A abertura desta audição pública ficou a cargo de Luís Monteiro, que iniciou a sua intervenção afirmando que, para se fazer uma correta análise do fenómeno das praxes académicas, é necessário olhar para além dessa “instituição” conservadora e segregadora, totalmente alheada a uma visão plural e democrática. Para além da violência associada que já é punida por lei, o jovem deputado explicou que é preciso abrir um debate que promova discussão de propostas para o futuro da integração académica neste campo.
Monteiro prosseguiu dizendo que este modelo de suposta integração no Ensino Superior não deve ser proibido, mas sim combatido: “Tenho para mim que a ideia de que existe uma praxe boa é puro voluntarismo sem efeitos práticos. A praxe representa um mecanismo distorcido de integração a partir da exclusão.”
Seguidamente, Elísio Estanque tomou a palavra e garantiu que “praxe não é uma brincadeira de garotos”, é um “fenómeno social”. O sociólogo esclareceu que o seu interesse neste tema surgiu quando se apercebeu que a praxe atraía grande parte dos jovens universitários que acabavam de chegar ao ensino superior: “É preciso compreender este fenómeno antropologicamente”.
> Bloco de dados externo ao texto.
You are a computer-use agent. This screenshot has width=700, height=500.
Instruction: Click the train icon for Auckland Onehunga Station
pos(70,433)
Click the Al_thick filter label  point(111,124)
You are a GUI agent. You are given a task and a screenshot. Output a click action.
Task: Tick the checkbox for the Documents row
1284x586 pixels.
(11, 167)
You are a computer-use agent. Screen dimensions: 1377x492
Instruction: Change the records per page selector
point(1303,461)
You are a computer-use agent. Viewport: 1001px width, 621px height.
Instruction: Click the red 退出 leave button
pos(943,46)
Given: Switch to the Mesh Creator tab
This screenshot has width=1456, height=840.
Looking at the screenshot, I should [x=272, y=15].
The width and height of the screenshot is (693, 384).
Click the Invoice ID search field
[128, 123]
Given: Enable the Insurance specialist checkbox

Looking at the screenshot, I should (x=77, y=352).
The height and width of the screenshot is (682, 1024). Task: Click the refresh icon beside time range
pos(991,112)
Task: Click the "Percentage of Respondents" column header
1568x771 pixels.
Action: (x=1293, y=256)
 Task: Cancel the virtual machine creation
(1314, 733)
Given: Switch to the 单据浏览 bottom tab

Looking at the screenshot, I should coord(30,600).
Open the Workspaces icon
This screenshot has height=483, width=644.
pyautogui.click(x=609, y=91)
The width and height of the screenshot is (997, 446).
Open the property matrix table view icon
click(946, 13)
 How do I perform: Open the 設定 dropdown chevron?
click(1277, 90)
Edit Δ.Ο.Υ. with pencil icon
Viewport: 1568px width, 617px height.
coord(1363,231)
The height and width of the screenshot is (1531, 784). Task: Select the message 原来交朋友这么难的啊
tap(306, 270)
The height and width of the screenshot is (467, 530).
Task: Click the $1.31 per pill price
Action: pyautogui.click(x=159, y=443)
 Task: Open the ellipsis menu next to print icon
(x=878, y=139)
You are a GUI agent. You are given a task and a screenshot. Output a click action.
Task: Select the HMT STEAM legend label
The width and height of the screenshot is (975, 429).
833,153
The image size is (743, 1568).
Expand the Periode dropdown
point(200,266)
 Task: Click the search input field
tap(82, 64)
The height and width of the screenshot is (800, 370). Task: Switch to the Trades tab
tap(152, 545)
O sociólogo garante que nestes “rituais de iniciação” existe um lado lúdico, de diversão, de integração, mas que os estudantes não aderem às praxes maioritariamente por isto, pois, no fundo, existe uma aceitação e uma reprodução de submissão passiva a uma hierarquia. Continuando com a sua argumentação, o orador afirma que este “fenómeno social” revela muito do que são as tendências, os comportamentos, as expetativas e as práticas no espaço de lazer da juventude estudantil.
Termina refletindo sobre o facto de, antigamente, a parte lúdica e boémia da praxe (por exemplo, beber bebidas alcoólicas) coexistir pacificamente com atividades extra-curriculares, questionando o porquê de, agora, essa mesma boémia coexistir com atos violentos e de humilhação ao invés de atividades de enriquecimento pessoal e profissional. Deixa, por fim, um recado às instituições de ensino superior, pois, no seu ponto de vista, estas deveriam ter um papel mais ativo e responsável na integração dos novos alunos, tal como acontece em países estrangeiros.
José Caldas de Almeida subscreve na íntegra tudo o que foi dito por Elísio Estanque e assegura que a praxe é um “problema muito sério”. Ainda nesta linha de pensamento, sublinha que este fenómeno é uma regressão em termos civilizacionais de 300 anos.
A falta de espírito crítico é também um ponto no qual José Caldas de Almeida toca, dando o seu exemplo pessoal. O seu tempo de universitário ocorreu paralelamente à ditadura. Deste modo, no final de cada ano letivo, existia uma espécie de “sarau cultural” onde, com ironia e sarcasmo, se criticava o regime e o que, no ponto de vista dos estudantes, estava mal no sistema. Deste modo, explica que a recorrência dos fenómenos de submissão e humilhação são um indicador de que “algo que está mal na sociedade portuguesa”. Na opinião do professor, a faculdade devia ser um lugar para amadurecer.
Conclui a sua intervenção de igual forma a Estanque, criticando a passividade e a alienação das instituições de ensino superior em criarem programas de integração dos novos alunos: “É preciso mais conhecimento, mais investigação, estratégia, compromisso dos diretores e das entidades académicas e compromisso das associações de estudantes.”
De seguida, deu-se a abertura do debate que teve participações do pró-reitor da Universidade do Porto, do João Mineiro, coautor do livro “Como Desobedecer à Praxe”, do Paulo Vieira, da associação coimbrã “Não te Prives”, da AEFLUP, de coletivos como a ANIMAL, de um grupo de integração alternativo à praxe, de uma representante praxista e também de membros outros presentes. O debate foi polarizado para o combate à praxe sendo que, a única defensora deste modelo de integração foi a estudante praxista.
Luís Monteiro encerra a audição pública reiterando que é necessário um trabalho com todos e todas para terminar com o que, no seu entender, é uma “realidade escondida”.